Thursday, November 24, 2016

Fun Squirrel Tin Box

This tin box I found recently at a thrift store in Denmark. It has no markings, so I have no clue as to who made it, when - or indeed why ;) Age wise I would say - from the wear it has seen combined with the choice of color and the motif - it is probably from the 1950s or 1960s at the latest.

I really like it though. It is fun and quirky, in good shape and has a nice size. Not too small and not too big.

Tuesday, October 25, 2016

Milady Tin Box

This tin box I found yesterday at a thrift store. At first I didn't take it. The cross stitch theme looks a bit odd on a tin box. On the other hand, it does stand out from the rest. And the motif is pretty. So, I went back and bought it. Now I am glad I did.

The tin was made for the sweets company Waller & Hartley Toffee Works in Blackpool in the 1950s. Their brand name was Milady. It seems that the company closed around 1990.

Thursday, October 13, 2016

Yellow Flowers on Tin Box from Daher

This is a beautiful tin biscuit box from the American tin maker company Daher. It was situated on Long Island, New York but had its products made in England or Holland. This tin was made in England. I don't know exactly how old it is, but some time between the 1940s and the 1970s when the Daher company was in business.

I really like this tin box, that I only recently acquired. It has a very beautiful shape and the floral pattern is quite unique in its choice of color.

Friday, October 7, 2016

What I Look For When Buying a Vintage Tin Box

I look for three things when I purchase a vintage tin box:

The design is of course the first thing that determines whether or not I want a tin box in my collection. My only criteria is-  do I like it or not.

Can I remove the lid?
I never buy a tin box without testing whether or not the lid comes off. Sometimes the lid will have rusted shut - or be REALLY hard to get off. It would be like buying one shoe. It may be pretty but the functionality has completely gone.

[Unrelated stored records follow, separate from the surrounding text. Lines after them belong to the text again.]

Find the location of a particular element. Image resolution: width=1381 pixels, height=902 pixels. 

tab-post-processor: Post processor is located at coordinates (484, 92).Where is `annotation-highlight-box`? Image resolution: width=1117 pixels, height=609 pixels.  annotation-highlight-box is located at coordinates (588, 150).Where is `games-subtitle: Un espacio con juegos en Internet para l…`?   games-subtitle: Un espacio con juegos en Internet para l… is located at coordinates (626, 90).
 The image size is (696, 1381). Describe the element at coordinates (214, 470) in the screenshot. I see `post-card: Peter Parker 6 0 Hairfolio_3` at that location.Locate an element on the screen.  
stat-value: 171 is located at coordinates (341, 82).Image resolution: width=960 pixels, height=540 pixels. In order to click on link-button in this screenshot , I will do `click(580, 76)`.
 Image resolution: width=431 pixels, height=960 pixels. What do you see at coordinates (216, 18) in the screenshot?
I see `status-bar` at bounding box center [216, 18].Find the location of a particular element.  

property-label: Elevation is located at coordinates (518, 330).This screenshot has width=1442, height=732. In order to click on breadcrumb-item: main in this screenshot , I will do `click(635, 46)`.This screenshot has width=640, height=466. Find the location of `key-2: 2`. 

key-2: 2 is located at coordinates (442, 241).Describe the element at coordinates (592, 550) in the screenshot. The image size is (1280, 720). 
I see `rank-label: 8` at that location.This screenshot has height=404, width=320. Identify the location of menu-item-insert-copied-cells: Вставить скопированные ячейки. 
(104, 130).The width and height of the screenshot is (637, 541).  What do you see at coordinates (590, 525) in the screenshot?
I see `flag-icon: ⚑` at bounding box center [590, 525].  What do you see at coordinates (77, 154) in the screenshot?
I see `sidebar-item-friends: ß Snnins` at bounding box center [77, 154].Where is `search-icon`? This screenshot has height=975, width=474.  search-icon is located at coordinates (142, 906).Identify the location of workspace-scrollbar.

I never buy tin boxes or cans that have a bad odor. Coffee and tea smells are okay - as is a smell of sweetness from the home baked cookies they once contained. Other than that - no thank you. Although decorative I want to be able to use the tins boxes as the containers they are.

Black Tin Box with Red and Yellow Roses

This tin box was made in Denmark by the Danish company Ira. They made their last tin box in 1974. Ira was situated in Copenhagen and the designers were primarily Danes, Swedes and Finns. I think the Ira company was only active in the 1960s and early 1970s. It was jointly owned by the British company Metal Box England founded in 1921 and the Danish retail chain C. Schous Factories founded in 1888.

It do not know who made the design, but I think it must be from the early 1960s. This tin box looks nice on the outside with a bit of rust and scratches a tin of this age will inevitably have. On the outside it is decorated with flowers and bumblebees. The inside looks quite worn. The lid closes tight enough and the tin box has no bad odor.

Baby Blue Tin Box with Flowers

This tin box I bought recently at a thrift store here in Denmark. It looks like it is from the 1950s - but really it could be 10 years older or newer. It has no maker's marks on it, but it might be Danish. The tin box is really cute, with flowers in pretty colors and a lovely baby blue base color.